Source LETOGOLAIS.COM - 17/12/2002

Prise en charge des toxicomanes au Togo

L’expansion et l’abus des substances psycho-actives n’a pas épargné le Togo. Les Togolais concernés par l’usage abusif du tabac, de l’alcool, du cannabis et autres drogues telles que l’héroïne, la cocaïne, les solvants et les amphétamines, sont de plus en plus jeunes.

La jeunesse togolaise est mourante; le danger de la drogue est permanent. La répression policière ne peut résoudre ce problème, plusieurs ONG dont la Vie Libre et Positive croient encore en la prise en charge des toxicomanes.

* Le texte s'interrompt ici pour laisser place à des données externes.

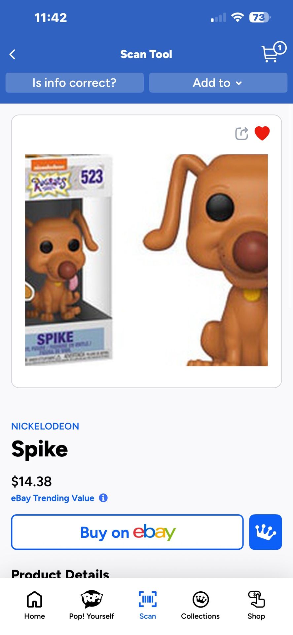View the boxed Spike 523 image
Image resolution: width=293 pixels, height=635 pixels.
(69, 260)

Cette Ong vient de lancer une opération dénommée « Cœur de Noël » qui collecte des fonds pour le financement des travaux de réfection et de réaménagement d’un Centre de post-cure pour les toxicomanes. C’est un concert de gospel à Lomé qui débute cette opération . VLP œuvre depuis 1995 pour la lutte contre l’alcoolisme, le tabagisme, la drogue, la délinquance juvénile et tous les fléaux qui nuisent au plein épanouissement de l’homme. L’équipe avait créé en 1996 un centre d’écoute et d’orientation ouvert à des toxicomanes actifs ou sevrés désireux de se réadapter. L’Ong va rencontrer des toxicomanes dans leurs ghettos, une main tendue aux toxicomanes sur le long chemin que constitue le processus de réinsertion sociale dont les structures publiques manquent cruellement au Togo.

Plusieurs de ces ghettos sont reconnus comme tels dans les quartiers de Lomé mais constituent en réalité une bombe, un embryon potentiel de la divulgation de la toxicomanie et du VIH/SIDA. La maison post-cure sera construite à Noepé, à une trentaine de kilomètres au nord-ouest de Lomé.